-- PROVIDED RECORDS follows --

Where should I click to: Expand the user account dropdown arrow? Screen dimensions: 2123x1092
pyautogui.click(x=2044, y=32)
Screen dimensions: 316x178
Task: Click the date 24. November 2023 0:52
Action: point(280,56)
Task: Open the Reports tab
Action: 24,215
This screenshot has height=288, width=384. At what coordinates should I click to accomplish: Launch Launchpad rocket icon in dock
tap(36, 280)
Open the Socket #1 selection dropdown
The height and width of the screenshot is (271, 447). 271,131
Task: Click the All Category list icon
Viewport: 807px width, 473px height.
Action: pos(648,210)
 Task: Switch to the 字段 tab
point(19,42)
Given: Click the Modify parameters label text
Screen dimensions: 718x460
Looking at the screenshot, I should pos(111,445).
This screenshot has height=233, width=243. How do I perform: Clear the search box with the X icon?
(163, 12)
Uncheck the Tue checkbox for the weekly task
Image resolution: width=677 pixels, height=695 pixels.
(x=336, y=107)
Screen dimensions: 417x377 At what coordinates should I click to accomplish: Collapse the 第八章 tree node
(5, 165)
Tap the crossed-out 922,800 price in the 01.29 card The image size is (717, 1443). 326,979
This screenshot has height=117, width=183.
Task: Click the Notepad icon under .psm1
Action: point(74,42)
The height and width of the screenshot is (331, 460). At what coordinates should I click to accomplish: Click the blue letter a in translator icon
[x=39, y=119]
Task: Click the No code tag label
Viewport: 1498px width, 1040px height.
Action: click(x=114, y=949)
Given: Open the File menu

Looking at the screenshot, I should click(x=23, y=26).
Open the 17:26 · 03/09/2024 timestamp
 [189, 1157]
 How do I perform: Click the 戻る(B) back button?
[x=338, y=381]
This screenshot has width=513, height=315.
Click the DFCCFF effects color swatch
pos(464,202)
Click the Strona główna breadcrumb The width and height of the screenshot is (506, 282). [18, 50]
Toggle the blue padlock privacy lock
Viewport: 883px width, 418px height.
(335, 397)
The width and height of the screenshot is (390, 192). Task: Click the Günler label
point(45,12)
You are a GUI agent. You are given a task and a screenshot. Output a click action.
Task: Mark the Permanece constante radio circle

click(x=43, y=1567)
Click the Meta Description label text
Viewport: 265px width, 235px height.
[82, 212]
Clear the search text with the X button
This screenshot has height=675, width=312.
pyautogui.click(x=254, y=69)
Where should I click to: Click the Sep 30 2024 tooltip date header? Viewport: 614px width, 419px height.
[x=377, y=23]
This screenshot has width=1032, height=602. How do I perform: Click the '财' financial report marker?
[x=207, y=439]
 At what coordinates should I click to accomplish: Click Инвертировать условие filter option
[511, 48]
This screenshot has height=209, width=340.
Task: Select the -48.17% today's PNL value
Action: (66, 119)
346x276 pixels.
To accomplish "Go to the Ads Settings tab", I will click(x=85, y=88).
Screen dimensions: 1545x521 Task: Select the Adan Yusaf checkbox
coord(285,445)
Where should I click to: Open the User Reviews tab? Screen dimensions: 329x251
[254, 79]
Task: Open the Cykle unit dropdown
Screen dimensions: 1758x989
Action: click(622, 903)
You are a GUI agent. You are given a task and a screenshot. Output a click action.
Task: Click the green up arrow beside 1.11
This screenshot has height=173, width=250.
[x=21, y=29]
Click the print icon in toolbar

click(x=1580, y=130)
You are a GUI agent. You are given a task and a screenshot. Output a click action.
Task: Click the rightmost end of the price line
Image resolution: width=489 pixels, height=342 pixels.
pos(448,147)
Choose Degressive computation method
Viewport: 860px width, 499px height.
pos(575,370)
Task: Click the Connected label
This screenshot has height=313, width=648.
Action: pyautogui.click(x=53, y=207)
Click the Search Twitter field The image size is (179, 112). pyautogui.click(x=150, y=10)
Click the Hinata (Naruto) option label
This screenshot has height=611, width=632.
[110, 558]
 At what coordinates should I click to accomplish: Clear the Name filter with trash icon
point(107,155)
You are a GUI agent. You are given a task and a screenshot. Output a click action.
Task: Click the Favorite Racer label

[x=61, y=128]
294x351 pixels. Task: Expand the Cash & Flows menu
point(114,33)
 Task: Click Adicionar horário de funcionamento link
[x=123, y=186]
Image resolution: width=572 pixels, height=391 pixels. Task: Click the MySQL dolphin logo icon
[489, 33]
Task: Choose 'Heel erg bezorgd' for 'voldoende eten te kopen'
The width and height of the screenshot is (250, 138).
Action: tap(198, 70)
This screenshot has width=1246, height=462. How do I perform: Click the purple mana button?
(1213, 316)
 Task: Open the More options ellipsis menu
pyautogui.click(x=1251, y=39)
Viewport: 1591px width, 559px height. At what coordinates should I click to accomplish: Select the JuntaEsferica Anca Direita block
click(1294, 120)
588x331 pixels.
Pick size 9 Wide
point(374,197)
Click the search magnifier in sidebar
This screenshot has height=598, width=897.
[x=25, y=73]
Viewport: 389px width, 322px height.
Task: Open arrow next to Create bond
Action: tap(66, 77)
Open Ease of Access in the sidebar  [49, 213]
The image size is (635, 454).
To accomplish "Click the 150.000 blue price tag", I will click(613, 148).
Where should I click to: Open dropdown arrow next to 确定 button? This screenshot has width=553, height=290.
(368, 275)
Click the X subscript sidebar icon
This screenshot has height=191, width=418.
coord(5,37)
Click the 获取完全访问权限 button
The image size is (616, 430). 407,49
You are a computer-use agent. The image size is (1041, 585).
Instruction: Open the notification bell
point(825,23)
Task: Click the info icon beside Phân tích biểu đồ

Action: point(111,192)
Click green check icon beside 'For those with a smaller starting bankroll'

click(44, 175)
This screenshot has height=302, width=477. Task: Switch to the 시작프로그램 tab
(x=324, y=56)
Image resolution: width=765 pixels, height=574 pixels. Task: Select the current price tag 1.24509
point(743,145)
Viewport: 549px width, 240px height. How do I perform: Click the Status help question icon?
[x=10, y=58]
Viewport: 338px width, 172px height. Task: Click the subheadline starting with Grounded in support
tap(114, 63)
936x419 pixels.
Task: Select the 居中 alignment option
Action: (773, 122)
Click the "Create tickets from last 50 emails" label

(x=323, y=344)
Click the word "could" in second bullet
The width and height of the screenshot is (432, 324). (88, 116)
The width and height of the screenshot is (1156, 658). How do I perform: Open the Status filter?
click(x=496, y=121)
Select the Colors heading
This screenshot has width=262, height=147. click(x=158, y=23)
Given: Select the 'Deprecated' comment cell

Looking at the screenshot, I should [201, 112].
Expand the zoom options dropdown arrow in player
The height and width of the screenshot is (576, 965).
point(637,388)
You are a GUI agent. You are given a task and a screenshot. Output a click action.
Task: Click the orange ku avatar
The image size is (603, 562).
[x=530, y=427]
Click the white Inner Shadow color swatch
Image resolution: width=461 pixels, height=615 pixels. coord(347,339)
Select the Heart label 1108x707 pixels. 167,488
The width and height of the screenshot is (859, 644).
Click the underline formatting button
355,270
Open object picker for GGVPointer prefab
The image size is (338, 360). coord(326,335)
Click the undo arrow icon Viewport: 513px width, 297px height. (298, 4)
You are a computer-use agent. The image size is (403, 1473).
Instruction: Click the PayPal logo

-- PROVIDED RECORDS concluded --

Would you retype all of the data exactly as shown?

OUTPUT FOR THIS EXERCISE –
Where should I click to: Expand the user account dropdown arrow? Screen dimensions: 2123x1092
pyautogui.click(x=2044, y=32)
Screen dimensions: 316x178
Task: Click the date 24. November 2023 0:52
Action: point(280,56)
Task: Open the Reports tab
Action: 24,215
This screenshot has height=288, width=384. At what coordinates should I click to accomplish: Launch Launchpad rocket icon in dock
tap(36, 280)
Open the Socket #1 selection dropdown
The height and width of the screenshot is (271, 447). 271,131
Task: Click the All Category list icon
Viewport: 807px width, 473px height.
Action: pos(648,210)
 Task: Switch to the 字段 tab
point(19,42)
Given: Click the Modify parameters label text
Screen dimensions: 718x460
Looking at the screenshot, I should pos(111,445).
This screenshot has height=233, width=243. How do I perform: Clear the search box with the X icon?
(163, 12)
Uncheck the Tue checkbox for the weekly task
Image resolution: width=677 pixels, height=695 pixels.
(x=336, y=107)
Screen dimensions: 417x377 At what coordinates should I click to accomplish: Collapse the 第八章 tree node
(5, 165)
Tap the crossed-out 922,800 price in the 01.29 card The image size is (717, 1443). 326,979
This screenshot has height=117, width=183.
Task: Click the Notepad icon under .psm1
Action: point(74,42)
The height and width of the screenshot is (331, 460). At what coordinates should I click to accomplish: Click the blue letter a in translator icon
[x=39, y=119]
Task: Click the No code tag label
Viewport: 1498px width, 1040px height.
Action: click(x=114, y=949)
Given: Open the File menu

Looking at the screenshot, I should click(x=23, y=26).
Open the 17:26 · 03/09/2024 timestamp
 [189, 1157]
 How do I perform: Click the 戻る(B) back button?
[x=338, y=381]
This screenshot has width=513, height=315.
Click the DFCCFF effects color swatch
pos(464,202)
Click the Strona główna breadcrumb The width and height of the screenshot is (506, 282). [18, 50]
Toggle the blue padlock privacy lock
Viewport: 883px width, 418px height.
(335, 397)
The width and height of the screenshot is (390, 192). Task: Click the Günler label
point(45,12)
You are a GUI agent. You are given a task and a screenshot. Output a click action.
Task: Mark the Permanece constante radio circle

click(x=43, y=1567)
Click the Meta Description label text
Viewport: 265px width, 235px height.
[82, 212]
Clear the search text with the X button
This screenshot has height=675, width=312.
pyautogui.click(x=254, y=69)
Where should I click to: Click the Sep 30 2024 tooltip date header? Viewport: 614px width, 419px height.
[x=377, y=23]
This screenshot has width=1032, height=602. How do I perform: Click the '财' financial report marker?
[x=207, y=439]
 At what coordinates should I click to accomplish: Click Инвертировать условие filter option
[511, 48]
This screenshot has height=209, width=340.
Task: Select the -48.17% today's PNL value
Action: (66, 119)
346x276 pixels.
To accomplish "Go to the Ads Settings tab", I will click(x=85, y=88).
Screen dimensions: 1545x521 Task: Select the Adan Yusaf checkbox
coord(285,445)
Where should I click to: Open the User Reviews tab? Screen dimensions: 329x251
[254, 79]
Task: Open the Cykle unit dropdown
Screen dimensions: 1758x989
Action: click(622, 903)
You are a GUI agent. You are given a task and a screenshot. Output a click action.
Task: Click the green up arrow beside 1.11
This screenshot has height=173, width=250.
[x=21, y=29]
Click the print icon in toolbar

click(x=1580, y=130)
You are a GUI agent. You are given a task and a screenshot. Output a click action.
Task: Click the rightmost end of the price line
Image resolution: width=489 pixels, height=342 pixels.
pos(448,147)
Choose Degressive computation method
Viewport: 860px width, 499px height.
pos(575,370)
Task: Click the Connected label
This screenshot has height=313, width=648.
Action: pyautogui.click(x=53, y=207)
Click the Search Twitter field The image size is (179, 112). pyautogui.click(x=150, y=10)
Click the Hinata (Naruto) option label
This screenshot has height=611, width=632.
[110, 558]
 At what coordinates should I click to accomplish: Clear the Name filter with trash icon
point(107,155)
You are a GUI agent. You are given a task and a screenshot. Output a click action.
Task: Click the Favorite Racer label

[x=61, y=128]
294x351 pixels. Task: Expand the Cash & Flows menu
point(114,33)
 Task: Click Adicionar horário de funcionamento link
[x=123, y=186]
Image resolution: width=572 pixels, height=391 pixels. Task: Click the MySQL dolphin logo icon
[489, 33]
Task: Choose 'Heel erg bezorgd' for 'voldoende eten te kopen'
The width and height of the screenshot is (250, 138).
Action: tap(198, 70)
This screenshot has width=1246, height=462. How do I perform: Click the purple mana button?
(1213, 316)
 Task: Open the More options ellipsis menu
pyautogui.click(x=1251, y=39)
Viewport: 1591px width, 559px height. At what coordinates should I click to accomplish: Select the JuntaEsferica Anca Direita block
click(1294, 120)
588x331 pixels.
Pick size 9 Wide
point(374,197)
Click the search magnifier in sidebar
This screenshot has height=598, width=897.
[x=25, y=73]
Viewport: 389px width, 322px height.
Task: Open arrow next to Create bond
Action: tap(66, 77)
Open Ease of Access in the sidebar  [49, 213]
The image size is (635, 454).
To accomplish "Click the 150.000 blue price tag", I will click(613, 148).
Where should I click to: Open dropdown arrow next to 确定 button? This screenshot has width=553, height=290.
(368, 275)
Click the X subscript sidebar icon
This screenshot has height=191, width=418.
coord(5,37)
Click the 获取完全访问权限 button
The image size is (616, 430). 407,49
You are a computer-use agent. The image size is (1041, 585).
Instruction: Open the notification bell
point(825,23)
Task: Click the info icon beside Phân tích biểu đồ

Action: point(111,192)
Click green check icon beside 'For those with a smaller starting bankroll'

click(44, 175)
This screenshot has height=302, width=477. Task: Switch to the 시작프로그램 tab
(x=324, y=56)
Image resolution: width=765 pixels, height=574 pixels. Task: Select the current price tag 1.24509
point(743,145)
Viewport: 549px width, 240px height. How do I perform: Click the Status help question icon?
[x=10, y=58]
Viewport: 338px width, 172px height. Task: Click the subheadline starting with Grounded in support
tap(114, 63)
936x419 pixels.
Task: Select the 居中 alignment option
Action: (773, 122)
Click the "Create tickets from last 50 emails" label

(x=323, y=344)
Click the word "could" in second bullet
The width and height of the screenshot is (432, 324). (88, 116)
The width and height of the screenshot is (1156, 658). How do I perform: Open the Status filter?
click(x=496, y=121)
Select the Colors heading
This screenshot has width=262, height=147. click(x=158, y=23)
Given: Select the 'Deprecated' comment cell

Looking at the screenshot, I should [201, 112].
Expand the zoom options dropdown arrow in player
The height and width of the screenshot is (576, 965).
point(637,388)
You are a GUI agent. You are given a task and a screenshot. Output a click action.
Task: Click the orange ku avatar
The image size is (603, 562).
[x=530, y=427]
Click the white Inner Shadow color swatch
Image resolution: width=461 pixels, height=615 pixels. coord(347,339)
Select the Heart label 1108x707 pixels. 167,488
The width and height of the screenshot is (859, 644).
Click the underline formatting button
355,270
Open object picker for GGVPointer prefab
The image size is (338, 360). coord(326,335)
Click the undo arrow icon Viewport: 513px width, 297px height. (298, 4)
You are a computer-use agent. The image size is (403, 1473).
Instruction: Click the PayPal logo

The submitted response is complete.